To anyone who has taken a cursory look at an English-language bookstore in Istanbul, the name John Freely will be familiar. Known affectionately as “the memory of Istanbul”, Freely was one of those cross-cultural wonders who flourish in Istanbul’s fertile atmosphere.
Born in the 1920s to two Irish immigrants in New York, Freely dropped out of school at age 17 to serve with the US Navy in the final years of World War II. However, he was a curious and motivated young man, educating himself with travel and history books from the public library. After the war, he entered Iona College thanks to the GI Bill and then earned a PhD in physics at New York University and continued his postgraduate studies at Oxford University.
A formative moment in Freely’s later love for Istanbul came from an old book in his grandmother’s attic in Ireland. Freely’s great-grandfather had brought this book back from Istanbul where he had been stationed during the Crimean War. The engravings of minarets perched on the seven hills of Istanbul bewitched the young man’s imagination, planting a seed that would bear great fruit.
When the opportunity came to teach at Istanbul’s Boğaziçi University—the first American university founded outside of the United States—Freely jumped on it.
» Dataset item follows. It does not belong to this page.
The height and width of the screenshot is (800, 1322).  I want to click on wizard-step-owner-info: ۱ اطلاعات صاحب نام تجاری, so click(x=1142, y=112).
This was the start of Freely’s Istanbul explorations, which he carried out with tireless consistency, walking every street of Beyoğlu and Fatih, researching the history of every house, mosque, fountain, tomb, and church. Freely’s 1972 classic Strolling Through Istanbul: A Guide to the City reflects his own walks through the old city, encouraging travelers to get outside, off the typical tourist trails, and discover the storied nooks and crannies around every corner.
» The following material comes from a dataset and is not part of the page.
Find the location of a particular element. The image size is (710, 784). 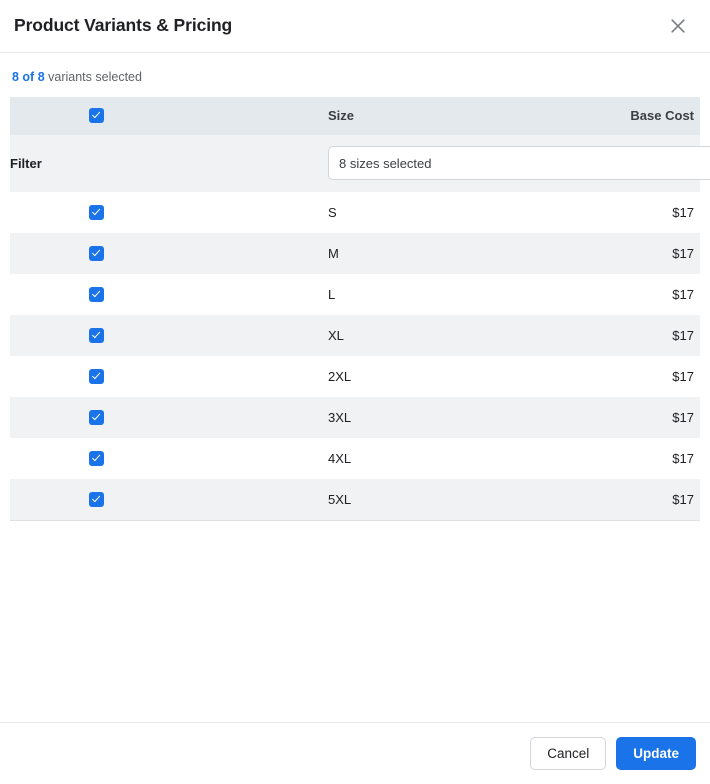

table-row: S $17 is located at coordinates (355, 212).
Freely also had a knack for picking idiosyncratic and little-known characters from Istanbul’s history and turning their lives into history books that could have been novels. One of these, Jem Sultan: The Adventures of a Captive Turkish Prince in Renaissance Europe, recounts the life of pretender to the Ottoman sultanate Cem Sultan, who stood against Sultan Bayezid II and ended up in the curious position of being protected by the pope in Rome. Another is The Lost Messiah: In Search of the Mystical Rabbi Sabbatai Sevi, tracing the biography of the seventeenth-century rabbi who claimed to be the messiah and then converted to Islam along with some of his disciples who formed the ethnically Jewish but religiously Muslim community known as Dönme.
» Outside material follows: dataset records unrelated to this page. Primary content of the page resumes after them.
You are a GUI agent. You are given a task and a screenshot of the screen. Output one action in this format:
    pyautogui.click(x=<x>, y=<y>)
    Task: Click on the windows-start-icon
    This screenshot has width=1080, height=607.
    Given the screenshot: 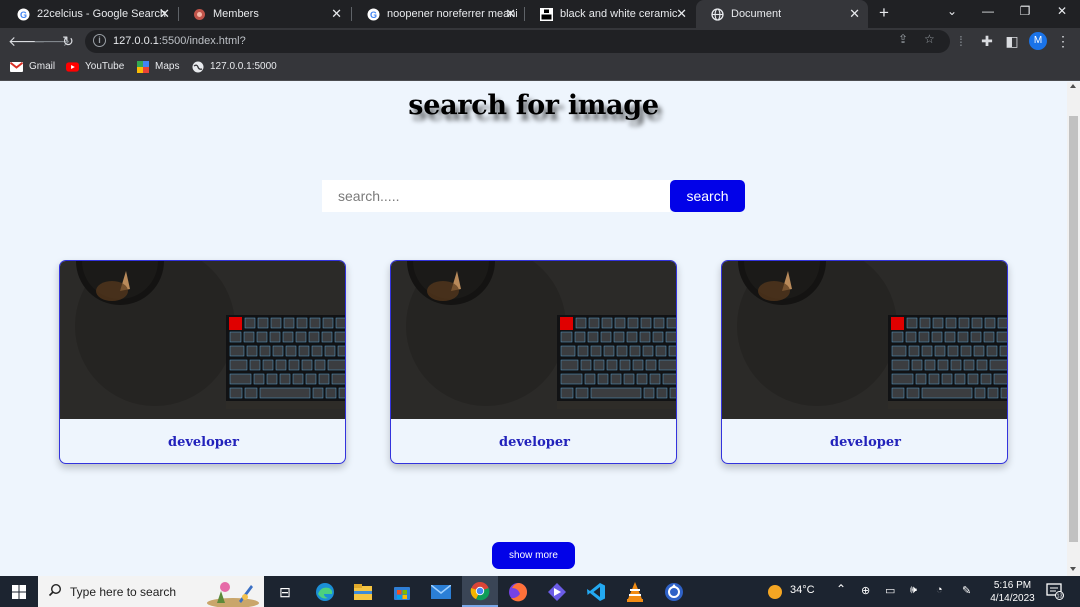 What is the action you would take?
    pyautogui.click(x=19, y=592)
Spending so many days pounding Istanbul’s streets for hidden stories, Freely gained a wealth of knowledge on the past and present city that few foreigners, or locals for that matter, could possess. One of Freely’s lesser-known but quite charming books is Stamboul Sketches: Encounters in Old Istanbul, which collects bits and pieces that were too eccentric to fit into his previous books. Subjects include the city’s street cats and their relationship with human residents, wandering dervishes and forgotten Sufi lodges, the folk singers known as aşık, the strange names given to seasonal winds in the traditional Turkish calendar, the items on sale in the city markets, the shape of headstones in cemeteries, and the calculation of Ramadan according to the lunar calendar.